Design of Climatic Environment: Traditional Malay House and Modern House in Malaysia

PROCEEDINGS: THE 6th INTERNATIONAL SEMINAR ON SUSTAINABLE ENVIRONMENT AND ARCHITECTURE, 19-20 SEPTEMBER 2005, BANDUNG, INDONESIA, Pp. 93-100

Organised by: Institute Technology Bandung, Indonesia


Kamarul Syahril Kamal1, Mohd Azian Zaidi2, Lilawati Ab Wahab3 and Husrul Nizam Husin4
1234University Technology MARA, Malaysia

Conference Theme: Sustainable Environment and Architecture.
Keywords: Tropical Climate ,Traditional Malay House, Building Design, Modern House.

ABSTRACT

A building in Malaysia has been designed with particular regard to local tropical climatic conditions are vastly different from that of countries in Europe and North America where the majority of today’s architectural innovations and movements originate. With greater global awareness of the environment and a renewed perspective on contemporary Malaysian architecture, architects are once again looking for tropical solutions in building design. The designing of traditional Malay house with a deep understanding and respect for nature will give a great consequence for human comfort respectively, but this design-with-nature approach is no longer found in the modern houses in Malaysia. This paper intends merely to focus on various ways in which the traditional Malay house can be easily adapted and improved to meet the requirements of modern living because the traditional Malay house is best reflected by the climatic design of the house itself. The traditional Malay house is an important source for the creation of a Malaysian identity in architecture because it reflects and expresses the way of life of its users and was evolved by the Malays over generations adapting to their needs, culture and environment.

1.0 INTRODUCTION

The traditional Malay house is a timber house raised on stilts. It is basically a post and lintel structure with wooden or bamboo walls. Set in a middle of a large compound, the traditional Malay house not only reflects the creative and aesthetic skills of the Malays, but also meets their socioeconomic, cultural and environmental needs. The basic design of the traditional Malay house and its construction methods give it great flexibility so that extensions to the house can be carried whenever necessary. (Nasir, 1985). A distinctive feature of the vernacular Malay house is its height and/or steeply sloping roof with gables at both ends. The roof is covered with a lightweight and excellent thermal insulator made from the fronds of the local palm trees, which holds little heat during the day and cools down at night. The gables are fitted with screens, which provide protection from driving rain while allowing ventilation. Windows are plentiful, lining the walls and providing good ventilation and views for the house. This quality of openness is also reflected by the large open interior spaces with minimal partitions. Another distinctive feature is the practice of raising the house on posts above the ground.

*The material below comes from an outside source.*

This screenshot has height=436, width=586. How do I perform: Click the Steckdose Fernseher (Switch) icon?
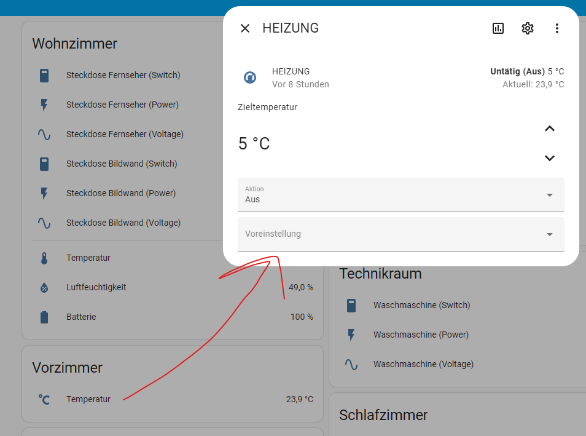tap(44, 75)
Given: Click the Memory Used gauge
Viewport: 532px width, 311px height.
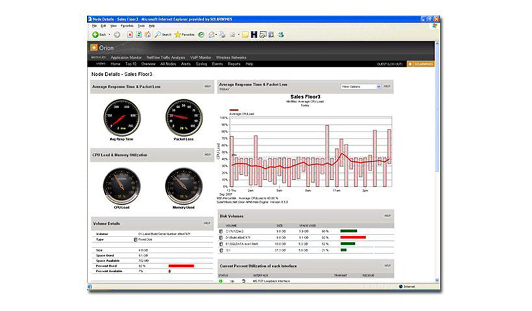Looking at the screenshot, I should click(x=184, y=185).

Since many early settlements were built along rivers and the coastline, the raised floor construction was an ideal solution for coping with ground dampness in the hot and humid tropical climate and also with the heavy rains that frequently resulted in flash floods. In settlements that were built within the thick rainforest, the raised floor system also allowed the house to be ventilated through cracks in the raised floor. Traditional Malay houses have at least two entrance by steps, the main entrance at the front for visitors and males and the one at the back mostly for women and children. One of the most congenial of the traditional Malay house is its openness. The house is divided into areas, rather than rooms, for various social and household activities. A noticeable feature in the traditional house is the absence of portions or solid ceiling-height walls separating the three main areas - the veranda, main house and kitchen - which are formed by slight floor level changes and the positioning of doorways to separate the different areas. From a distance, the traditional Malay house seems to merge naturally with the environment.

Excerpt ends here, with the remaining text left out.